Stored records
============================================================

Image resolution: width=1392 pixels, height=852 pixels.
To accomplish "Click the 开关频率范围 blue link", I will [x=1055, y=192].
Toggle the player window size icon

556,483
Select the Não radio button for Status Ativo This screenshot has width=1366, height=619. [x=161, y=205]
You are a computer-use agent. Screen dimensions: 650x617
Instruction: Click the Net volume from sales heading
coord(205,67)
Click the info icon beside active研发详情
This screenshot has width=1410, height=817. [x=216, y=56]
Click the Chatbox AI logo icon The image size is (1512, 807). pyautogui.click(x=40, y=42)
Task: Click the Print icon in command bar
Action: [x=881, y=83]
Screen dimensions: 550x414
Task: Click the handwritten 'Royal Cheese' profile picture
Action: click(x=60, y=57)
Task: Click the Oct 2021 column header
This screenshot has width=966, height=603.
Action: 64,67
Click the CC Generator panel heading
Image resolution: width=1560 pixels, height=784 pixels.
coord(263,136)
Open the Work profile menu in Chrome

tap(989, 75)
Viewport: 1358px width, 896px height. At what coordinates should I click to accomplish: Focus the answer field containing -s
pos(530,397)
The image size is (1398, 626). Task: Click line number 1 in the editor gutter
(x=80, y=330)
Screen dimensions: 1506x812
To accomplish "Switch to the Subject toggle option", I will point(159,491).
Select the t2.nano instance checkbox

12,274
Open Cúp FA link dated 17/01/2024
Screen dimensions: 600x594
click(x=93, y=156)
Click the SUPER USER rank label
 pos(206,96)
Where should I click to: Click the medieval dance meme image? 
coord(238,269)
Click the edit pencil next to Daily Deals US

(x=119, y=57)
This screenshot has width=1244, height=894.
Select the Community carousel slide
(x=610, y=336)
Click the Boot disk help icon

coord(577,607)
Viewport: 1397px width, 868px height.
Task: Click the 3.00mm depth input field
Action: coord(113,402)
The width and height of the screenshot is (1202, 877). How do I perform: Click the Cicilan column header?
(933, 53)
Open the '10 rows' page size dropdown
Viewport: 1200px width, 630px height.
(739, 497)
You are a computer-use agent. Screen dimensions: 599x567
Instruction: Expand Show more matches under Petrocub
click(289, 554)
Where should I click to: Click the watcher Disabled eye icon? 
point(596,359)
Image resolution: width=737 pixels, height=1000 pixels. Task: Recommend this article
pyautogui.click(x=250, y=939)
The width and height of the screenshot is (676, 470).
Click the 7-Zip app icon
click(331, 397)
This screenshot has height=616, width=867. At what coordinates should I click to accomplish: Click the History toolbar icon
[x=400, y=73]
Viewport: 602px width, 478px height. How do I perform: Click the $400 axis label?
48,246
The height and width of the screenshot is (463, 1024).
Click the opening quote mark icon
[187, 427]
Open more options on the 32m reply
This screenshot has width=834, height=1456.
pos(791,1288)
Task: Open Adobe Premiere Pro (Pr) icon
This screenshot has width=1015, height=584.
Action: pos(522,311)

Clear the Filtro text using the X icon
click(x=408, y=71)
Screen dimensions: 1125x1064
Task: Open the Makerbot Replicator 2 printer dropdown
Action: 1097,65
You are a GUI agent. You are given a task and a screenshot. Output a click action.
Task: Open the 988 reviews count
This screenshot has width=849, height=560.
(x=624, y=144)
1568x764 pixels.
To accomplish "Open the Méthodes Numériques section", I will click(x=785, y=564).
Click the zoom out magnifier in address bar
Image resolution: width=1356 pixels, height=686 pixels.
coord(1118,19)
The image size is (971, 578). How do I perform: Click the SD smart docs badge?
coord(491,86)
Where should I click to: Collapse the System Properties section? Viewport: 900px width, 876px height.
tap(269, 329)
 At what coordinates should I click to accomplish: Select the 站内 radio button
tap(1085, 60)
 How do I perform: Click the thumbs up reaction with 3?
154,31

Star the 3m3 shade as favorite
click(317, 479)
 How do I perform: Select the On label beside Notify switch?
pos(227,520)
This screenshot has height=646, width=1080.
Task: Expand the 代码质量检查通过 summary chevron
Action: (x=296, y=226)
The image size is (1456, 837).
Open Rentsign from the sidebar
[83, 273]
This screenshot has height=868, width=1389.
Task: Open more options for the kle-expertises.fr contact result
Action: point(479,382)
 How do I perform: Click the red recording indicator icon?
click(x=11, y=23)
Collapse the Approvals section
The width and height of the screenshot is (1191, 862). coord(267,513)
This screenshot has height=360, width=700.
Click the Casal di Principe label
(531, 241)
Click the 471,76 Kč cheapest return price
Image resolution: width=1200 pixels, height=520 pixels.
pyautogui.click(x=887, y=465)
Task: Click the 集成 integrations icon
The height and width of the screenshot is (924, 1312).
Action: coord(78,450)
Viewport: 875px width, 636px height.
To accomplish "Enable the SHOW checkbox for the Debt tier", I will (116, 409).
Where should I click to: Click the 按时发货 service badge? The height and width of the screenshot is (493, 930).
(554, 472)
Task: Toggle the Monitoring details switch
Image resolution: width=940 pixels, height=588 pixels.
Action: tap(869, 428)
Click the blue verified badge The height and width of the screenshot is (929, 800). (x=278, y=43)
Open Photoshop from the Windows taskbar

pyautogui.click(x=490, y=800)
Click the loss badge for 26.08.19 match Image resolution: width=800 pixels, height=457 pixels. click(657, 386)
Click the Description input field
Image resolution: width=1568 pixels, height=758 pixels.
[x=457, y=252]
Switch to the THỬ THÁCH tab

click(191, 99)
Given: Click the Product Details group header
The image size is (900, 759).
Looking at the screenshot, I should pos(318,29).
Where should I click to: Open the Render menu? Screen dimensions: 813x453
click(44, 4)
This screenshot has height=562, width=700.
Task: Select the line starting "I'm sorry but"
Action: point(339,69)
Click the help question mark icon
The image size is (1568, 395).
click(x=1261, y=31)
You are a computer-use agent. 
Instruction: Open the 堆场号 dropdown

============================================================

**REQUIREMENT:**
The response must contain each line above that holds the string "agent".

**RESULT BELOW:**
You are a computer-use agent. Screen dimensions: 650x617
You are a computer-use agent. Screen dimensions: 599x567
You are a GUI agent. You are given a task and a screenshot. Output a click action.
You are a computer-use agent. 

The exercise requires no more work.